Total: ~15,650 tokens per execution

Cost Optimization Strategies

Strategy 1: Filter Before AI

Don't send everything to AI:

text
[Load Meeting] ──▶ [If: has recording?]
                        │
                        ├── Yes ──▶ [AI: Analyze]
                        │
                        └── No ───▶ [Simple notification]

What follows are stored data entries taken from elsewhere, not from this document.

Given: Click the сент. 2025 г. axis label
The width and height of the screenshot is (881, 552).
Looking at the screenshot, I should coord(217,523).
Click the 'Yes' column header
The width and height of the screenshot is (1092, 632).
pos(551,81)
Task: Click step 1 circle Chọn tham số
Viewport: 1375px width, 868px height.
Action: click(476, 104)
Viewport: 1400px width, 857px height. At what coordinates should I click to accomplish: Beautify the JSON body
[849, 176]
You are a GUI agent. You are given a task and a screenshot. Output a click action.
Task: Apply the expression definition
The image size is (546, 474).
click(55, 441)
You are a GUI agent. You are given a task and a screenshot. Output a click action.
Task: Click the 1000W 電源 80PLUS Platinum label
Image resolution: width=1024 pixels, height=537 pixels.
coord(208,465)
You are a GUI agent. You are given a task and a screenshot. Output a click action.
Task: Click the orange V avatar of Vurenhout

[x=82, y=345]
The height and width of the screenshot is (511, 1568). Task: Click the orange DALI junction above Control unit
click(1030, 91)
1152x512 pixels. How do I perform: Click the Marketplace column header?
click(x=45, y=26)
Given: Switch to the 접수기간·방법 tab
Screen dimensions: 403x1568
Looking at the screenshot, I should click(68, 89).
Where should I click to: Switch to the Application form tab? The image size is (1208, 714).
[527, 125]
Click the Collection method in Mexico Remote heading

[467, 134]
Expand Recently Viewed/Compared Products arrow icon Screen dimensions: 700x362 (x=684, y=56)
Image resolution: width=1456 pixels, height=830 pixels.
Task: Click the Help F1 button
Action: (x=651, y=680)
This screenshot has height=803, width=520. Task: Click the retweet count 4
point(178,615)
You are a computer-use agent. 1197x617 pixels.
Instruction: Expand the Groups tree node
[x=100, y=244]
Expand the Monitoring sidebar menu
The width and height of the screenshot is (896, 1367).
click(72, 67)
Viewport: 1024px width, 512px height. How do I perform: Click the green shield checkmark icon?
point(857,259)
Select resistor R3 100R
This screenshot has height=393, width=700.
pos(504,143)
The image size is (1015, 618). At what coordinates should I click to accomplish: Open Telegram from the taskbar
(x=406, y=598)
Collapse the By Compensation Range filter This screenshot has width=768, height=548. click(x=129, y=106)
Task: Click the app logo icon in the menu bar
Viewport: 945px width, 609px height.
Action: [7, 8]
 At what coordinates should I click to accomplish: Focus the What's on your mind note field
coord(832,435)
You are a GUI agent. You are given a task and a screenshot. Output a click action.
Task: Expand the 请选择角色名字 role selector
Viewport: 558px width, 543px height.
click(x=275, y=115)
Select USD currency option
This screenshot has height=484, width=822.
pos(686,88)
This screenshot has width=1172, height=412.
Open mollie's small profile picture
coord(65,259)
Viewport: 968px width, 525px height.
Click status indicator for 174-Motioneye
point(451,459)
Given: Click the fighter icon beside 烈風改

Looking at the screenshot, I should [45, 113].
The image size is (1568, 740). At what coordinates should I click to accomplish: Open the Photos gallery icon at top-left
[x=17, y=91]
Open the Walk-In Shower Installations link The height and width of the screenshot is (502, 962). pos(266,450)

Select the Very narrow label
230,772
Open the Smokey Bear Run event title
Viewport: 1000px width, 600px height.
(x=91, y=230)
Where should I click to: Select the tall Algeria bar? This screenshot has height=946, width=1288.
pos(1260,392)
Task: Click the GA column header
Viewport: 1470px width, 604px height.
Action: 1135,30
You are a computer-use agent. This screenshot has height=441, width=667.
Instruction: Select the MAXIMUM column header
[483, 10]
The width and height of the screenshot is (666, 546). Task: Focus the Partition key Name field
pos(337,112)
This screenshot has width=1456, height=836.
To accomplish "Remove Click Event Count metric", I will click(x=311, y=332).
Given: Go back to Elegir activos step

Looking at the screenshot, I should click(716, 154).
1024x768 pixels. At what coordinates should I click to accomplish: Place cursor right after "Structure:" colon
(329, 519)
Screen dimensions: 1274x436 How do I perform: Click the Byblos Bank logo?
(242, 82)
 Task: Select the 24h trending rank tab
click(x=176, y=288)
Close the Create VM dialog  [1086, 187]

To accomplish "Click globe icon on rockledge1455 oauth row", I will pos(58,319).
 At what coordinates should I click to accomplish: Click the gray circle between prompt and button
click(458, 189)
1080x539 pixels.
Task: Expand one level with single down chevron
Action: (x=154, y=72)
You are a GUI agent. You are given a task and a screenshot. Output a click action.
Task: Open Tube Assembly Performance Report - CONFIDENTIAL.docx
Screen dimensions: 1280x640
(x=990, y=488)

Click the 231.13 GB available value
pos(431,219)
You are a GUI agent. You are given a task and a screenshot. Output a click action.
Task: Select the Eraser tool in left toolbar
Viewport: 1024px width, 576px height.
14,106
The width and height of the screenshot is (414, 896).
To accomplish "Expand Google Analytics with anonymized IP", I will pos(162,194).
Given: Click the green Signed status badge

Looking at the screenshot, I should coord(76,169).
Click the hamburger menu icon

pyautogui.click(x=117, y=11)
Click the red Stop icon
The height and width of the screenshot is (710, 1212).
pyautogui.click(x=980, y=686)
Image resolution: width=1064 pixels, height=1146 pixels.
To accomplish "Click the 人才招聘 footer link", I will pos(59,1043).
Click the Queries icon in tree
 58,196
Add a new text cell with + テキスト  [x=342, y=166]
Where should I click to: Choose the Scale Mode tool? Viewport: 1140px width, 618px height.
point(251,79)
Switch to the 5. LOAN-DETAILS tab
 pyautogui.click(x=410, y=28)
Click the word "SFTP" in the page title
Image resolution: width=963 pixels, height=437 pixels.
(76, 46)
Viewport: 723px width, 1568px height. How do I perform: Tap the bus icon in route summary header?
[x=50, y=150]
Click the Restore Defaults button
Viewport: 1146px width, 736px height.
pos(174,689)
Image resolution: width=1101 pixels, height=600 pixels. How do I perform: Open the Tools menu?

Strategy 2: Use Lower Tiers

Lower model tiers often have lower per-token costs:

TierRelative Cost
Low$
Medium$$
High$$$

Strategy 3: Batch Similar Operations

One comprehensive prompt vs multiple simple prompts:

Multiple calls:

text
[AI: Extract summary] → tokens
[AI: Extract action items] → tokens
[AI: Extract sentiment] → tokens

Single call:

text
[AI: Extract summary, action items, and sentiment] → tokens (once)

Strategy 4: Cache Results

If the same meeting might be processed multiple times, consider caching AI results.

Monitoring Token Usage

Execution Logs

Each AI execution shows:

  • Input token count
  • Output token count
  • Total tokens used

Cost Tracking

Track over time:

  • Average tokens per workflow
  • Tokens by workflow type
  • High-token workflows

Optimization Indicators

Watch for:

  • Workflows using > 10,000 input tokens
  • Full transcripts being processed
  • Redundant AI calls in same workflow

Token Usage by Task

Common Tasks

TaskTypical InputTypical OutputTotal
Quick classification200-5005-20~500
Meeting summary800-1,500100-300~1,500
Action item extraction800-1,50050-200~1,500
Full analysis1,000-2,000300-500~2,000
Transcript analysis10,000-20,000200-500~15,000
Research with agent2,000-5,000500-1,000~4,000

High vs Low Token Patterns

Low Token Pattern:

text
[Load Meeting] → [AI: Is urgent? (boolean)] → [Route]
~500 tokens

High Token Pattern:

text
[Load Meeting] → [AI: Full transcript analysis] → [Report]
~15,000+ tokens

Best Practices Summary

PracticeToken ImpactImplementation
Use summaries10-40x reductiontranscriptSummary
Concise prompts2-5x reductionRemove verbose instructions
Limit output2-3x reductionAdd length constraints
Filter firstAvoid unnecessary callsAdd If nodes
Batch operationsAvoid duplicate contextCombine prompts
Choose right tierCost efficiencyMatch tier to task

Token Limits and Errors

Input Too Long

If input exceeds limits:

  • Error: "Input exceeds maximum context length"
  • Solution: Use summary instead of full content

Output Truncation

If output is cut off:

  • Response may be incomplete
  • Solution: Ask for shorter output, split into multiple calls

Handling Token Errors

text
[AI Prompt]
    ├── Success ──▶ [Use output]
    └── Error ────▶ [Retry with smaller input]